On top of collecting all the sounds of the instrument, Dr McAlpine had to record each note several times.

"When you're playing an instrument, if you play the same note twice in quick succession, you never get exactly the same sound out of the instrument," he says.

Having the computer copy randomly select one of the recordings when the digital instrument is played helps to fool the human ear.

Play on

The technical development which made Dr McAlpine's digital harpsichord possible is disk streaming - the ability to retrieve and play audio which is stored on a hard disk in real time.

Dr Kenny McAlpine and harpsichord, Kenny McAlpine
A faithful recreation involved more than just recording notes

"Previously instruments were restricted by the amount of RAM which a computer held" he says. "Nowadays with hard disks costing next to nothing for terabytes of storage you can really go to town and create levels of detail which even five years ago would have been unheard of".

The digital instrument, while not as elegant as its antique parent, does have some advantages.

"All of the tuning is controlled digitally, so not only does the instrument stay stable and in tune, it means that we can explore things like the difference between classical tuning and renaissance tuning."

The tuning of instruments has in the last 400 years been raised by about a semitone, and Dr McAlpine is able to switch between tunings simply by pressing a button, rather than having to manually retune an entire harpsichord.

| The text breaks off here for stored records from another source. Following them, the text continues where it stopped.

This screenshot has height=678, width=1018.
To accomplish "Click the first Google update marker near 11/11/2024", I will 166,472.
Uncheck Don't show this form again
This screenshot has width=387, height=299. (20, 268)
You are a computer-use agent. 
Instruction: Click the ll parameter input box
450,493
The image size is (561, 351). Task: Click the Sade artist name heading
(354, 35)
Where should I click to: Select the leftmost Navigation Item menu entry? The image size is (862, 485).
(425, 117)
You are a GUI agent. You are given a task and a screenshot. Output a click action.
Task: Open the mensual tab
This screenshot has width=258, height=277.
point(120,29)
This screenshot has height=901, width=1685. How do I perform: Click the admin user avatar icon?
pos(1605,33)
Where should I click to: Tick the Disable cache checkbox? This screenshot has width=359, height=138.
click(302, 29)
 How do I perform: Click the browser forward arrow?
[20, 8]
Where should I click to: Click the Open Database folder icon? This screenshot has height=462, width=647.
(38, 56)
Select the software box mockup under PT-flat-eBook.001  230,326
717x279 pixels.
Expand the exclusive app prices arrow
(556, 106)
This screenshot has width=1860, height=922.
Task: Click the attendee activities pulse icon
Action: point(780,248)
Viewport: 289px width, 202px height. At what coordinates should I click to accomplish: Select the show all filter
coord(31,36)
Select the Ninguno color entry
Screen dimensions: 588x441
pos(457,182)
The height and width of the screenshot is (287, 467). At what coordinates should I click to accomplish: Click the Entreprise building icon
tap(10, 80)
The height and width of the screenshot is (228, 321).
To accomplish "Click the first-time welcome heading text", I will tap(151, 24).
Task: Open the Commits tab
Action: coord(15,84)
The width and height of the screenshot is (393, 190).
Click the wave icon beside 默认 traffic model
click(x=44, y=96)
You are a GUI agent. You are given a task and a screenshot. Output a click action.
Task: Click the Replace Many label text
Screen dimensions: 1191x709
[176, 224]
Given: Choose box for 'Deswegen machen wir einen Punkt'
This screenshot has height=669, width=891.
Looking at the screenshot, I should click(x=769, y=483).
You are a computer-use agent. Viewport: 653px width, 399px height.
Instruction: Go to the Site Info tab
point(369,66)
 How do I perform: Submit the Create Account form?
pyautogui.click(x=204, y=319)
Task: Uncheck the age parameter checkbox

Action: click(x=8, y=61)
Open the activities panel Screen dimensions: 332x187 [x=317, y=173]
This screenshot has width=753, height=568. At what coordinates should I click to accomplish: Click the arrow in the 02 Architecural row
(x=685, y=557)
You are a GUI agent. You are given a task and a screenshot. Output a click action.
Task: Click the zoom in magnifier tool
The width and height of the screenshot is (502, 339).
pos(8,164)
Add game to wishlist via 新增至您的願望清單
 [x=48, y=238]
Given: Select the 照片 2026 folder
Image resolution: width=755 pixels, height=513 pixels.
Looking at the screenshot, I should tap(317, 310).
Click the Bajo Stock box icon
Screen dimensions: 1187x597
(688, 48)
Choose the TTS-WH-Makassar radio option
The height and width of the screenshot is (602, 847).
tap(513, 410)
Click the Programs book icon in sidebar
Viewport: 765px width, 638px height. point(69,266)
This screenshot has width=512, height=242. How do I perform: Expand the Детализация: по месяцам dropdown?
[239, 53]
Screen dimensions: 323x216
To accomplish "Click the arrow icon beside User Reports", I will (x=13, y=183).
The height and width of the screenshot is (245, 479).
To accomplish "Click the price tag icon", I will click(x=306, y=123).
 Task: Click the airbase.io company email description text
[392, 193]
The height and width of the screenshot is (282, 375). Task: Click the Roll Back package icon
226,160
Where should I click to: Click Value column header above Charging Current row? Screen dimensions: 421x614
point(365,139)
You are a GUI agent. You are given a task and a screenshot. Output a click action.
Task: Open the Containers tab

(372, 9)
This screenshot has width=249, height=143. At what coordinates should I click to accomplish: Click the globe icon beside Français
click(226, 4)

The next step for Dr McAlpine is to use these methods to create more copies of antique instruments, and allow the public to "play" these historical instruments, which are otherwise out of reach behind red velvet cords.

"One of the main motivations for this is to enable people to experience in a tactile way their musical heritage" he says. "You'll be able to see the instruments on display, but then get your hands dirty, have a bash and a play and see what each of them sound like in turn."

Dr McAlpine also believes that consumers will benefit from developments in sound sampling.

"As technology becomes cheaper it becomes easier for manufacturers to use high resolution and more detailed models in their instruments," he says. "A lot of mainstream instrument manufacturers are now offering digital alternatives to their traditional analogue instruments."

He is keen to point out that both analogue and digital instruments have their place: "I think that the trick is not to see one as a substitution for the other, but to recognise that both have their strengths.

"I love the idiosyncrasies of my strung pianos but I love the convenience, portability and stability of my digital instruments. There's no way that I would take one of my antique instruments on the road if I was doing a gig, but I'm happy to sling a digital one in the boot of the car."